### SOURCE PASSAGE
──────────

Wrapping ak.Array

[fleble]

Dear experts,

For various reasons, I wrote a class inheriting from ak.Array implementing a few methods. For instance:

class Wrapper(ak.Array):
    def __init__(self, data):
        super().__init__(data)

    def test(self):
        print("OK")

ak_array = Wrapper([[1,2], [], [3]])
ak_array.test()

This worked with version 1.5.1 of awkward array, but does not work anymore with version 1.7.0. The error is the following:

  File "/home/fleble/miniconda3/envs/svj/lib/python3.8/site-packages/awkward/highlevel.py", line 1129, in __getattr__
    raise AttributeError(
AttributeError: no field named 'test'

Indeed, the type of ak_array is <class 'awkward.highlevel.Array'>.

Is there a way to write a class deriving from ak.Array or should this be prohibited?

[agoose77]

This change was caused by ccd7537.

I don't know what @jpivarski expects to happen with custom array classes in this context. A solution that is guaranteed to work in future is the __array__ parameter:

ak.behavior['wrapper_cls'] = Wrapper

ak_array = ak.with_parameter(
  [[1,2], [], [3]],
   "__array__", 
  "wrapper_cls"
)

Awkward uses the behaviours mechanism to allow an association between methods and data, without binding them together explicitly. This mechanism extends to records, i.e. collections of arrays, which can provide OO interfaces by defining a particular behaviour class for the record. For more information, see here: https://awkward-array.readthedocs.io/en/latest/ak.behavior.html

[agoose77]

@grst in general, you would be encouraged not to do this. Awkward makes new versions of arrays all over the place, and it does this by assuming that arrays are layouts + behaviour dictionary. This is intentional; the behaviour mechanism is like a lightweight view over an existing array, so we don't want any additional mechanisms for configuration besides the array itself.

You might use the existing parameters method to attach metadata to an array. I don't believe we have any strong policy about what can be put in there yet (ping @jpivarski). Additionally, I believe that most operations that would cause these parameters to be lost would also lead to the __array__ parameter that associates the wrapper with the particular array to be lost. The reverse is perhaps not true though; we might somewhere remove only the __array__ parameter. This likely wouldn't be a problem in this case, though.

Could you perhaps expand on your use case here? :)

[grst]

Our use case is related to scverse/anndata#647: AnnData is a container with several matrices that are aligned to each other and can be numpy arrays, sparse arrays, pandas data frames, or now also awkward arrays.

──────────

### RECORDED DATA
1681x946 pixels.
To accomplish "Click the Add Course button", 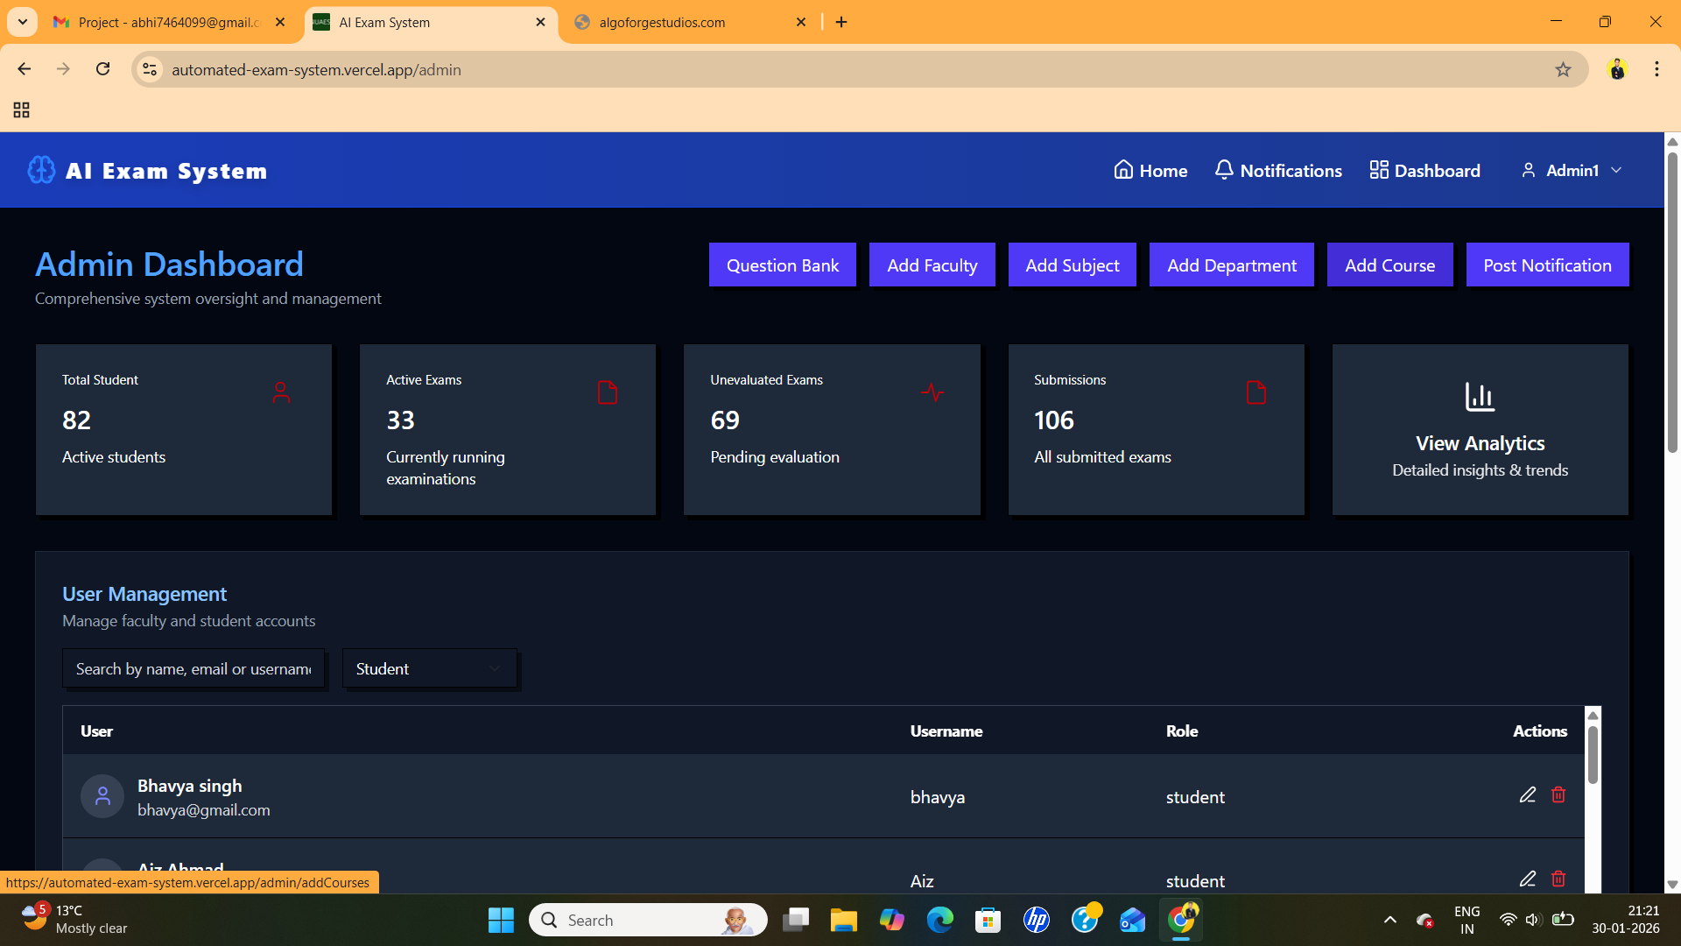I will click(1389, 265).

──────────

### WRITTEN INSTRUCTION
Translate this sentence from the ak.Array thread into Spanish: "Awkward uses the behaviours mechanism to allow an association between methods and data, without binding them together explicitly." The listing stands apart from the thread on wrapping ak.Array.

### SOLUTION TO THIS EXERCISE
Awkward utiliza el mecanismo de comportamientos para permitir una asociación entre métodos y datos, sin vincularlos explícitamente entre sí.